Saksikanlah Artis-artis Kita...!
Satu hal yang dulu harus dilakukan band atau penyanyi yang akan tampil pada konser di sebuah kota adalah ”rolling show”, pawai dengan mobil untuk promosi. Diarak dan dadah-dadah ke fans.
Superstar rock pada masa silam dielu-elukan sampai dikejar penggemarnya. Kontradiktifnya, senyum tersungging sang superstar disertai lambaian tangan tak melulu merefleksikan sikap narsistik mereka. Sebagian dari mereka justru tersipu-sipu saat diarak bak maneken.
Vokalis Powerslaves, Heydi Ibrahim, mengenang saat grupnya tengah menikmati hari-hari yang dipadati tur. Jadwal itu sudah rutin. ”Kira-kira 10-15 tahun lalu ngalamin itu terus. Siangnya pawai keliling kota. Malamnya konser,” katanya, Kamis (19/8/2021).
Heydi dan rekan-rekan diangkut jip terbuka. Panitia dengan pengeras suara berkoar-koar memaklumatkan pertunjukan seheboh mungkin. ”’Saksikanlah Powerslaves!’, begitu teriakannya. Sering diikuti bocah-bocah yang naik sepeda atau lari sambil menjerit,” katanya sambil tersenyum.
Warga sontak menyambut idolanya di pinggir jalan. Di hadapan mereka, terlihat bintang rock sedang dadah-dadah seraya tersenyum. Kontras dengan penampakan yang penuh percaya diri, Heydi malah merasa sebaliknya. ”Kalau mau jujur, malu. Tapi, kita kan harus mendukung sponsor. Memang, itu bagian dari penampilan,” ujarnya.
Demikian rutinitas penyanyi ternama era 1970-an hingga 1990-an sebelum konser. Pada siang yang terik hingga sore, mereka menyapa fansnya. ”Salaman juga dengan mereka. Yang jelas, kita mesti senyum. Sampai gigi garing, deh, kena angin,” ujar Heydi.
Selain kegiatan arak-arakan sebelum konser yang disebut ”rolling show”, para musisi juga mesti wira-wiri ke sejumlah stasiun radio untuk diwawancara. Baliho didirikan, spanduk dipasang, dan selebaran dibagikan. Maklum saja, media sosial belum ada. ”Sekarang, promosi dari rumah juga bisa. Arak-arakan juga sudah enggak ada,” ujarnya.
Masuk angin
Pengalaman serupa ditempuh Atiek CB. Biduanita rock itu juga biasa dibawa keliling kota dengan truk sebelum tampil pada malamnya. ”Lucu sekaligus pathetic (mengenaskan) dan humiliation (memalukan). Kayak boneka dipajang-pajang,” ujarnya sembari tergelak.

- Item yang Ditampilkan
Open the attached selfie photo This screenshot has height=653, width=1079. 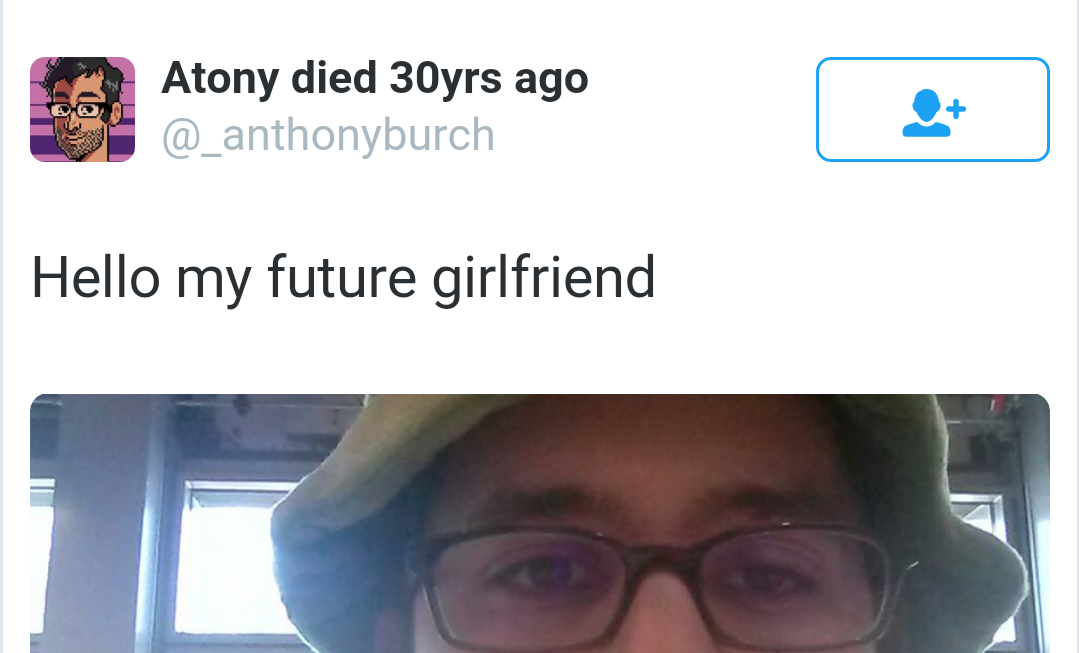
==
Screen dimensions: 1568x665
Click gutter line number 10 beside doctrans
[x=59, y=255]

- Daftar Tugas
(1) Menurut bagian dokumen tentang rolling show, kendaraan apa yang dipakai untuk mengangkut Heydi dan rekan-rekannya saat pawai?
(2) Tentukan apakah setiap pernyataan berikut sesuai dengan bagian dokumen tentang rolling show, lalu kutip kata-kata penentunya dari teks: (a) Pawai keliling kota dilakukan pada malam hari setelah konser. (b) Atiek CB biasa dibawa keliling kota dengan truk sebelum tampil. (c) Heydi merasa percaya diri saat diarak di depan warga.
Item-item tersebut tidak diperlukan untuk mengerjakan tugas.

- Hasil Latihan
(1) Jip terbuka.

(2)
(a) Tidak: "Siangnya pawai keliling kota. Malamnya konser."
(b) Ya: "Biduanita rock itu juga biasa dibawa keliling kota dengan truk sebelum tampil pada malamnya."
(c) Tidak: "Kalau mau jujur, malu."